--- What you should do ---
Return the data that follows exactly. Include every line.
• • • • • • •
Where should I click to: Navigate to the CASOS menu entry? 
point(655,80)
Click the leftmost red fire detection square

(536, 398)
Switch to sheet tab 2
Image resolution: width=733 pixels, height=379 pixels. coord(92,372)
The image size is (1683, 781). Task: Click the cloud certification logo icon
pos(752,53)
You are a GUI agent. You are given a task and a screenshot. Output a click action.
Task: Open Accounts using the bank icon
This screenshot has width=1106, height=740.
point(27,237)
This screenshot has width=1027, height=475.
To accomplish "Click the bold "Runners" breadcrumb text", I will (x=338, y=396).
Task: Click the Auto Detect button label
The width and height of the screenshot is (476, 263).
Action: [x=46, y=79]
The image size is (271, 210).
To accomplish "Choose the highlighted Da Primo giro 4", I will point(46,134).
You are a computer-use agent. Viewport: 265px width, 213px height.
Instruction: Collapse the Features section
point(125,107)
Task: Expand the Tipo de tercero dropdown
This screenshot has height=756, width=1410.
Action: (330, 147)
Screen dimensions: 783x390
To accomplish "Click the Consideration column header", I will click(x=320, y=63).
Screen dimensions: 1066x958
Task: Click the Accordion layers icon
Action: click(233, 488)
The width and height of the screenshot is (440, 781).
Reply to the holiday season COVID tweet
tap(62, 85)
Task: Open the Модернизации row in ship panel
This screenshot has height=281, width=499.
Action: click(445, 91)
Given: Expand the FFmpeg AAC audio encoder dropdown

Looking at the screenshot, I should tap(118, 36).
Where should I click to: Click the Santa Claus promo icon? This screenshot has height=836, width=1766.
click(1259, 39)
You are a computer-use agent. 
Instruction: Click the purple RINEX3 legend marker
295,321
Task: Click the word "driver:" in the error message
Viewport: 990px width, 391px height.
• • • • • • •
--- Task result ---
Where should I click to: Navigate to the CASOS menu entry? 
point(655,80)
Click the leftmost red fire detection square

(536, 398)
Switch to sheet tab 2
Image resolution: width=733 pixels, height=379 pixels. coord(92,372)
The image size is (1683, 781). Task: Click the cloud certification logo icon
pos(752,53)
You are a GUI agent. You are given a task and a screenshot. Output a click action.
Task: Open Accounts using the bank icon
This screenshot has width=1106, height=740.
point(27,237)
This screenshot has width=1027, height=475.
To accomplish "Click the bold "Runners" breadcrumb text", I will (x=338, y=396).
Task: Click the Auto Detect button label
The width and height of the screenshot is (476, 263).
Action: [x=46, y=79]
The image size is (271, 210).
To accomplish "Choose the highlighted Da Primo giro 4", I will point(46,134).
You are a computer-use agent. Viewport: 265px width, 213px height.
Instruction: Collapse the Features section
point(125,107)
Task: Expand the Tipo de tercero dropdown
This screenshot has height=756, width=1410.
Action: (330, 147)
Screen dimensions: 783x390
To accomplish "Click the Consideration column header", I will click(x=320, y=63).
Screen dimensions: 1066x958
Task: Click the Accordion layers icon
Action: click(233, 488)
The width and height of the screenshot is (440, 781).
Reply to the holiday season COVID tweet
tap(62, 85)
Task: Open the Модернизации row in ship panel
This screenshot has height=281, width=499.
Action: click(445, 91)
Given: Expand the FFmpeg AAC audio encoder dropdown

Looking at the screenshot, I should tap(118, 36).
Where should I click to: Click the Santa Claus promo icon? This screenshot has height=836, width=1766.
click(1259, 39)
You are a computer-use agent. 
Instruction: Click the purple RINEX3 legend marker
295,321
Task: Click the word "driver:" in the error message
Viewport: 990px width, 391px height.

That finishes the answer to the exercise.